Size of Hospitals by Network Size
The size of the hospitals (measured by the number of beds) included in provider networks could provide some information about the plan’s capacity to provide inpatient care to enrollees, and may have some relationship to the quality of care and enrollees’ satisfaction with their care, although the evidence for this is mixed. Several studies have found that larger hospitals have lower mortality rates than smaller hospitals;5 however, patients have also rated lower their satisfaction with the care received at large hospitals than at smaller hospitals.6
Across the 20 counties, Medicare Advantage plans were more likely to include larger hospitals (400 beds or more) than smaller hospitals (less than 100 beds). While 17 percent of all hospitals in the 20 counties were large hospitals, they accounted for 29 percent of all hospitals in the plans’ provider networks (Figure 17).
Similarly, while 29 percent of all hospitals were small, these hospitals accounted for only 14 percent of the hospitals in the plans’ provider networks.
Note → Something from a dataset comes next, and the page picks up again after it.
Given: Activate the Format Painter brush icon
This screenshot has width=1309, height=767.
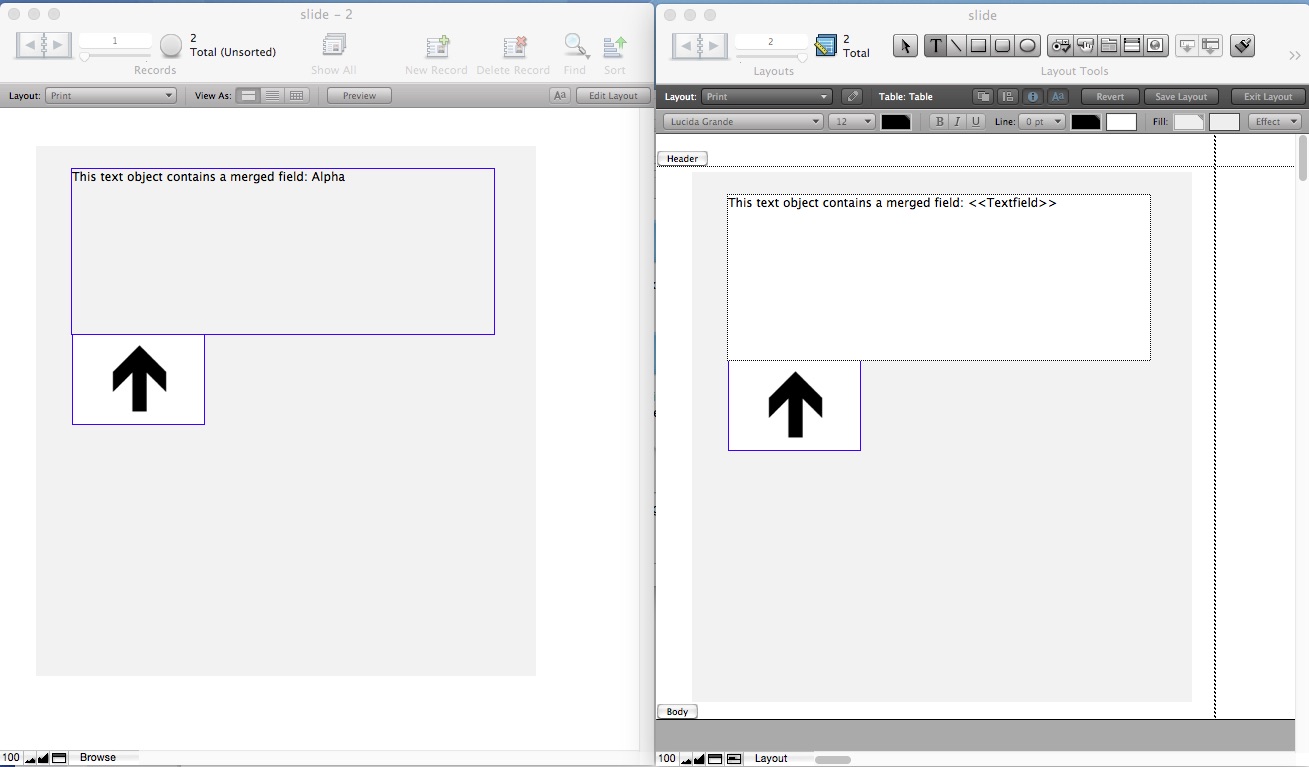Looking at the screenshot, I should tap(1242, 45).
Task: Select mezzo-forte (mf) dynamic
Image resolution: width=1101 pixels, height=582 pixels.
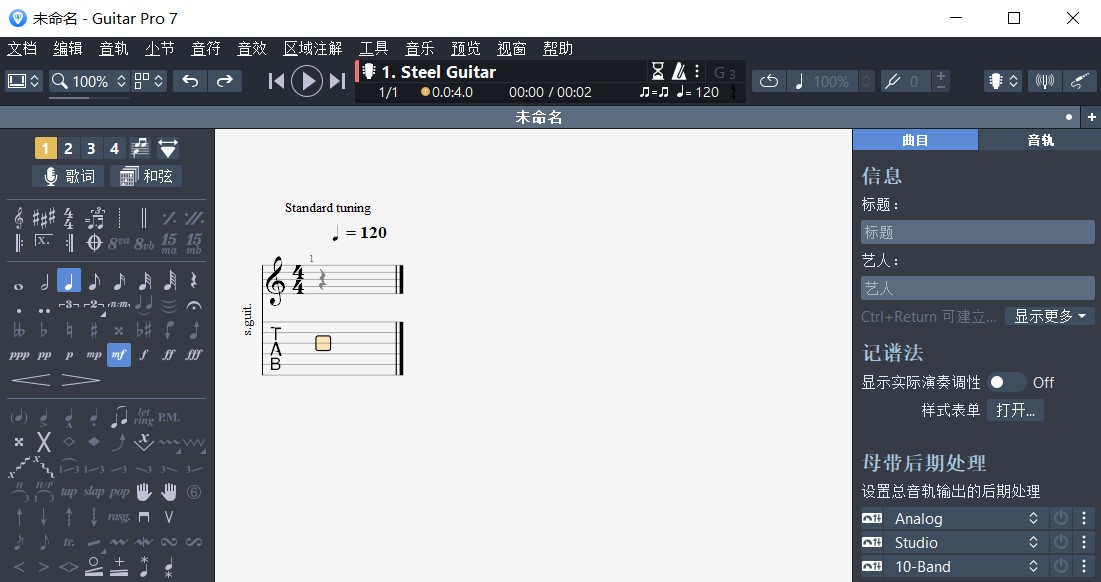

These findings were generally consistent at the county-level, and, in all counties, large hospitals were either over-represented or proportionately represented in plan networks.
Network size did not appear to be correlated with the size of the hospitals included in the network. Large hospitals comprised more than one-third of hospitals in both narrow and broad network plans (37% and 35%, respectively), but a smaller share (23%) of hospitals in medium networks.
Ownership of Hospitals by Network Size
Most hospitals operate on a not for profit basis, so it is not surprising that such hospitals also constituted most of the hospitals in plans’ networks. However, relative to their prevalence in the counties, plan networks were less likely to include for-profit hospitals, which accounted for 39 percent of the hospitals in the counties, but only one-quarter (26%) of the hospitals in the plan networks. These findings generally are consistent across the individual counties studied.
Plan Tax Status by Network Size
In theory, a plan’s tax status could influence the firm’s approach towards creating the plan’s provider network, since not-for-profit plans may be able to dedicate a larger share of their revenue towards payments to providers and benefits for enrollees. A larger share of not-for-profit plans (28%) than for-profit plans (21%) had broad hospital networks (Figure 18). At the same time, a larger share of not-for-profit plans (22%) than for-profit plans (15%) had narrow or ultra-narrow hospital networks. These findings greatly varied across counties, and not-for-profit plans did not consistently have narrower or broader networks than for-profit plans in the same county.